(WHAT IS NEEDED) Using the records below, copy every line that holds the string "window".

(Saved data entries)
* * *

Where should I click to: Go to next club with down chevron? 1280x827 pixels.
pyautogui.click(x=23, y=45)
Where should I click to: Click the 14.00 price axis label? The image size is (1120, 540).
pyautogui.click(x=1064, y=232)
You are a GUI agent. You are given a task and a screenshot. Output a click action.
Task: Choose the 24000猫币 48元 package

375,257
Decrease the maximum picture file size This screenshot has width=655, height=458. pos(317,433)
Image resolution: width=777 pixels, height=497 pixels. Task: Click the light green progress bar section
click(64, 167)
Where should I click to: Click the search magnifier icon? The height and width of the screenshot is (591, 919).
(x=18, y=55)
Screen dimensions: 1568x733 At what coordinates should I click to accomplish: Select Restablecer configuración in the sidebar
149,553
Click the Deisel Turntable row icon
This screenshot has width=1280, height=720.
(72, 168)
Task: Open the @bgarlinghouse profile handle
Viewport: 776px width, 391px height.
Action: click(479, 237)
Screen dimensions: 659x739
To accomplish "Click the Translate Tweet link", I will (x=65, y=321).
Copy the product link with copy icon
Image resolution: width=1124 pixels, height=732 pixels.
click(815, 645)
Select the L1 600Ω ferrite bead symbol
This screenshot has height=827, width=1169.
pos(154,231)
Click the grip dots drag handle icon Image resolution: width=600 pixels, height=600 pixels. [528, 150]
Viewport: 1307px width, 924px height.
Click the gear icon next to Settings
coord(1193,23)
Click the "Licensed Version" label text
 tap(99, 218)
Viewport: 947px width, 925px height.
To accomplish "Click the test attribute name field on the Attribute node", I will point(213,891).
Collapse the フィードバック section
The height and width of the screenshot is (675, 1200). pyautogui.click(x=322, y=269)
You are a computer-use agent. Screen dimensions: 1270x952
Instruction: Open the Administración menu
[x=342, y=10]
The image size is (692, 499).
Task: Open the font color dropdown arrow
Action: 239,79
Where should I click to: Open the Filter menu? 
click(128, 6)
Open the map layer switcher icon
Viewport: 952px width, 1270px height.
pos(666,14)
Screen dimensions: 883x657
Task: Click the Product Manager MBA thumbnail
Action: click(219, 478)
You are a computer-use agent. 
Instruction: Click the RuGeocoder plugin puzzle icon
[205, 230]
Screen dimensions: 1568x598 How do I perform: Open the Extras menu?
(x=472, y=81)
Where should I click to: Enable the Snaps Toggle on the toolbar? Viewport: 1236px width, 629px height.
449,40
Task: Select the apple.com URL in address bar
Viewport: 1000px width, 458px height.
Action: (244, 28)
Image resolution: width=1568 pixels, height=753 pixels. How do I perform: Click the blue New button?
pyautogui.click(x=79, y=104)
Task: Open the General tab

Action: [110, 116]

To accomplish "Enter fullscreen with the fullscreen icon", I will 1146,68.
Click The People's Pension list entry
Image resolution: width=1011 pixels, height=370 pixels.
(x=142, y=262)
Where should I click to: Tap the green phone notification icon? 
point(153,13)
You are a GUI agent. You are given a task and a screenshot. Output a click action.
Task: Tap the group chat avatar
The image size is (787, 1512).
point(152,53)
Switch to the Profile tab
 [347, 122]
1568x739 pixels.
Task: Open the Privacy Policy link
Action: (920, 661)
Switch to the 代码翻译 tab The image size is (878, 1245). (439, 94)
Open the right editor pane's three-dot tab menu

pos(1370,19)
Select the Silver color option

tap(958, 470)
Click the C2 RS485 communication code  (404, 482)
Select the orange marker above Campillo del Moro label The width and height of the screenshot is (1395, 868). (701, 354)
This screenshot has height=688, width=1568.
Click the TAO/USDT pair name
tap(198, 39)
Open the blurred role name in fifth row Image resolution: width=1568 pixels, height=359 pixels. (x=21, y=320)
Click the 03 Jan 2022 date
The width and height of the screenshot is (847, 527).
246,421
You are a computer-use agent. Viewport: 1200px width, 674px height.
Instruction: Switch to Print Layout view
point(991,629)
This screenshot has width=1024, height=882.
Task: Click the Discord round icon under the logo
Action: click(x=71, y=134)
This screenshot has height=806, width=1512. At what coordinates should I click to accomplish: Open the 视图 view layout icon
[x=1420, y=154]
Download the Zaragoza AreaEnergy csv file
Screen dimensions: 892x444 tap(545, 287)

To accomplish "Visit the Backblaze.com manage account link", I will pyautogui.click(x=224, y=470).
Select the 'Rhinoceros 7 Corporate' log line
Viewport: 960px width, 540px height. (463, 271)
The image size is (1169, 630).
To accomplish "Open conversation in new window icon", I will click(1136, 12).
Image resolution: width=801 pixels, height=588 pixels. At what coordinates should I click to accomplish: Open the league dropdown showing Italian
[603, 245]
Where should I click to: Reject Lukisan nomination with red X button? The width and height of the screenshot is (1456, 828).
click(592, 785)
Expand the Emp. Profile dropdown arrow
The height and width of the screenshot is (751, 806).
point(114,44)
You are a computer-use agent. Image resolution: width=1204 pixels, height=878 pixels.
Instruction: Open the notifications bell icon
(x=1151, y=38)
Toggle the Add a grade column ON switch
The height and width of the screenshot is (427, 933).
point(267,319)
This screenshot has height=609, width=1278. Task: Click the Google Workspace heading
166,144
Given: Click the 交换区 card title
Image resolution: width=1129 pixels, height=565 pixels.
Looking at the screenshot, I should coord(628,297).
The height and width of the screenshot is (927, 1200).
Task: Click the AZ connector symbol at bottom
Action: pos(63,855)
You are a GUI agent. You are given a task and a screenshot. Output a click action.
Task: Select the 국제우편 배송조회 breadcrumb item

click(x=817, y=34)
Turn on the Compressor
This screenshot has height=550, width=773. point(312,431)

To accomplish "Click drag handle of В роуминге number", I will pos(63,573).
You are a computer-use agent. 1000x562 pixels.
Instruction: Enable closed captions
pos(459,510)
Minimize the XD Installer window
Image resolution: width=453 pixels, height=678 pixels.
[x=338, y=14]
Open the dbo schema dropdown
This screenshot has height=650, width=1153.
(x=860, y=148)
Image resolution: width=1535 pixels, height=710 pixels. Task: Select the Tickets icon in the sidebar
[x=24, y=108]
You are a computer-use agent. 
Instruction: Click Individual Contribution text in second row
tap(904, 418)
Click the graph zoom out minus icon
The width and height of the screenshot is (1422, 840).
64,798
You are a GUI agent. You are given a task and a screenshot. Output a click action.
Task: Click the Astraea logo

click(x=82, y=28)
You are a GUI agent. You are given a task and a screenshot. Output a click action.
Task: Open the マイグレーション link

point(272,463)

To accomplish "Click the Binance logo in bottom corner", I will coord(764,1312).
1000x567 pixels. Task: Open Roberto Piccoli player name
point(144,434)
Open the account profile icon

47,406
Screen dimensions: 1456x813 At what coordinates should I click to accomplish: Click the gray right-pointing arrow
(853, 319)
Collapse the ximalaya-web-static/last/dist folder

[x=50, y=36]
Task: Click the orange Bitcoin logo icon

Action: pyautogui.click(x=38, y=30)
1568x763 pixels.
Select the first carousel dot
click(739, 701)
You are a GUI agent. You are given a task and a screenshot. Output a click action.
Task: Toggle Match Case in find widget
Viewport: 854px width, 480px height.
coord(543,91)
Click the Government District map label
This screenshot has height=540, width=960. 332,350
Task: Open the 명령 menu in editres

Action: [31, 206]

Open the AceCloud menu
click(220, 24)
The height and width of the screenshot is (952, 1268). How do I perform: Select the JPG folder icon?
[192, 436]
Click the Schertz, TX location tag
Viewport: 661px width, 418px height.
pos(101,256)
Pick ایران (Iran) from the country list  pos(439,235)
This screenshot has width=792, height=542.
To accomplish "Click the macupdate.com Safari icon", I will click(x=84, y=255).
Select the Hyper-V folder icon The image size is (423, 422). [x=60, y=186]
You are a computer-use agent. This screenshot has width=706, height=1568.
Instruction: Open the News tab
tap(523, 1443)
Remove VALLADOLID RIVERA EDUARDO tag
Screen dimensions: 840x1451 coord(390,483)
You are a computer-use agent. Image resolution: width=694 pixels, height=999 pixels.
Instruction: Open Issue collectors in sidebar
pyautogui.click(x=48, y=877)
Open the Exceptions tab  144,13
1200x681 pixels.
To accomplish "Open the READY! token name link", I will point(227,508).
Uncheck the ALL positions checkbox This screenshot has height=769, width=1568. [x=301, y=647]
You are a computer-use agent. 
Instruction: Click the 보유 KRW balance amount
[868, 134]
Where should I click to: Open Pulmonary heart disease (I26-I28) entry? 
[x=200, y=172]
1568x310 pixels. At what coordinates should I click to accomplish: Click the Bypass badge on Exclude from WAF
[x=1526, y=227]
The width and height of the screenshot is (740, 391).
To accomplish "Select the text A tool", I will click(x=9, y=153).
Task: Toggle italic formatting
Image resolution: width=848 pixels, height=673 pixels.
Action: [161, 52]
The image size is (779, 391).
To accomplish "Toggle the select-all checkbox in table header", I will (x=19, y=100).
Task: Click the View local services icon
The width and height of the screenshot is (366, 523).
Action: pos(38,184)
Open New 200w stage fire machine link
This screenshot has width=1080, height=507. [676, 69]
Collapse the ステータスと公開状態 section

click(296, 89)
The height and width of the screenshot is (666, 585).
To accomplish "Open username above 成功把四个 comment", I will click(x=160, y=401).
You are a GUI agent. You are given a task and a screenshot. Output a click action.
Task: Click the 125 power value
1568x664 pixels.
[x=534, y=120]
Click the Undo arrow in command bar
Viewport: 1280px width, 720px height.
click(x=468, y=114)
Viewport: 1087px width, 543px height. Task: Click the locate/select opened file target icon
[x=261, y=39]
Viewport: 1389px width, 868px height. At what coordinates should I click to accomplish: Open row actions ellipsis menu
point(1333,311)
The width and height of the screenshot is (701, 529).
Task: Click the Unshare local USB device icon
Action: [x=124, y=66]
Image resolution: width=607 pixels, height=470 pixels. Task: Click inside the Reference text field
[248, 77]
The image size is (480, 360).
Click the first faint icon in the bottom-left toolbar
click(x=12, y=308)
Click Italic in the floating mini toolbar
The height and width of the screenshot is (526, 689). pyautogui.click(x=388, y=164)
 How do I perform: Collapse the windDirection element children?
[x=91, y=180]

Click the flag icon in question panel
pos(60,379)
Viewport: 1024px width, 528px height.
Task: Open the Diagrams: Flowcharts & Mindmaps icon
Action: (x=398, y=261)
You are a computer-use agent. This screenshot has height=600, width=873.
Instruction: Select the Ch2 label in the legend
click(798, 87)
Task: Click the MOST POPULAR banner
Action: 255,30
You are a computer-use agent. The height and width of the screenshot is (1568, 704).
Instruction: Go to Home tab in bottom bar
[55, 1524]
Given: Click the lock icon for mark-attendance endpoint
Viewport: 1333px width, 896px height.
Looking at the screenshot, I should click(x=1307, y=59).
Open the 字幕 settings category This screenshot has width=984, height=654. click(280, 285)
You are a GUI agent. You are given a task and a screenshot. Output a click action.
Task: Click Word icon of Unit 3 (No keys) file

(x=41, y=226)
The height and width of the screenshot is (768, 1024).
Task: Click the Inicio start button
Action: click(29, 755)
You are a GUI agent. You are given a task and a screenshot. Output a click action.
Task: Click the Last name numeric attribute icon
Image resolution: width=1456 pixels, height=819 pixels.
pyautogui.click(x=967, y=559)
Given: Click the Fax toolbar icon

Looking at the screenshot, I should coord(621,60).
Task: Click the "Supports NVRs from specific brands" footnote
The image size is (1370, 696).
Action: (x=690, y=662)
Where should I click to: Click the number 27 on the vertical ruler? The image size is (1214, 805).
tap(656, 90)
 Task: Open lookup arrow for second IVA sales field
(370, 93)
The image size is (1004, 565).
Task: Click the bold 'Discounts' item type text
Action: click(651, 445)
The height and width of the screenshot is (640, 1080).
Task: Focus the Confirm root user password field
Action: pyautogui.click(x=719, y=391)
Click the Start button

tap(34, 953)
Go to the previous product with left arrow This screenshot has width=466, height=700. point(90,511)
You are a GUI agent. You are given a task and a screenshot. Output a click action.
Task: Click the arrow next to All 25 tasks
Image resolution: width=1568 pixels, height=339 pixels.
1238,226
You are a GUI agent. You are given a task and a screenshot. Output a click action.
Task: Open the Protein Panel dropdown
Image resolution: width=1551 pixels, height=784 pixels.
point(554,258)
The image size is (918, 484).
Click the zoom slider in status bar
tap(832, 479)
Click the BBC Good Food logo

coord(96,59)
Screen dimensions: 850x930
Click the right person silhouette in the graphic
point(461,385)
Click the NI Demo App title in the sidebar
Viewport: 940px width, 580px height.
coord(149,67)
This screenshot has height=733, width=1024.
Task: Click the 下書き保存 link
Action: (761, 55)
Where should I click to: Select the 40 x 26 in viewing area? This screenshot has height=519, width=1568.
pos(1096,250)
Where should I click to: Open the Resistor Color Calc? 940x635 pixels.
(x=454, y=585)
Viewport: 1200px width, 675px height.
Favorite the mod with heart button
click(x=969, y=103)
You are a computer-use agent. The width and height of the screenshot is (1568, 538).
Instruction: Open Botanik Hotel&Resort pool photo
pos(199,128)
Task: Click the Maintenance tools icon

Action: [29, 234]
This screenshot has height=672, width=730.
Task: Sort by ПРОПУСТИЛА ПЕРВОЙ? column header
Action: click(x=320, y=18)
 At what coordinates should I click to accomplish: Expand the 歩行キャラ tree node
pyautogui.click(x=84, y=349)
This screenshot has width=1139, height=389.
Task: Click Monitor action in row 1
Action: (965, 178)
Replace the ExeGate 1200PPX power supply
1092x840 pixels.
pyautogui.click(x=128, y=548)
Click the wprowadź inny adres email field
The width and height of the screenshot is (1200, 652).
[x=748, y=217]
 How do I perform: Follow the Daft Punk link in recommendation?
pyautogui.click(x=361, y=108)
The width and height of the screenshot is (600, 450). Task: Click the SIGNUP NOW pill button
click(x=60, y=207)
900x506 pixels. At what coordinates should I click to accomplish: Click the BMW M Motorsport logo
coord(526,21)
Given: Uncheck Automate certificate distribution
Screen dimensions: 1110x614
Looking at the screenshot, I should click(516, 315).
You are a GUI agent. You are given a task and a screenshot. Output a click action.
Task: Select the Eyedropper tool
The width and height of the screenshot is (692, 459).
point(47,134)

* * *

(WRITTEN SOLUTION)
To accomplish "Open conversation in new window icon", I will click(1136, 12).
Minimize the XD Installer window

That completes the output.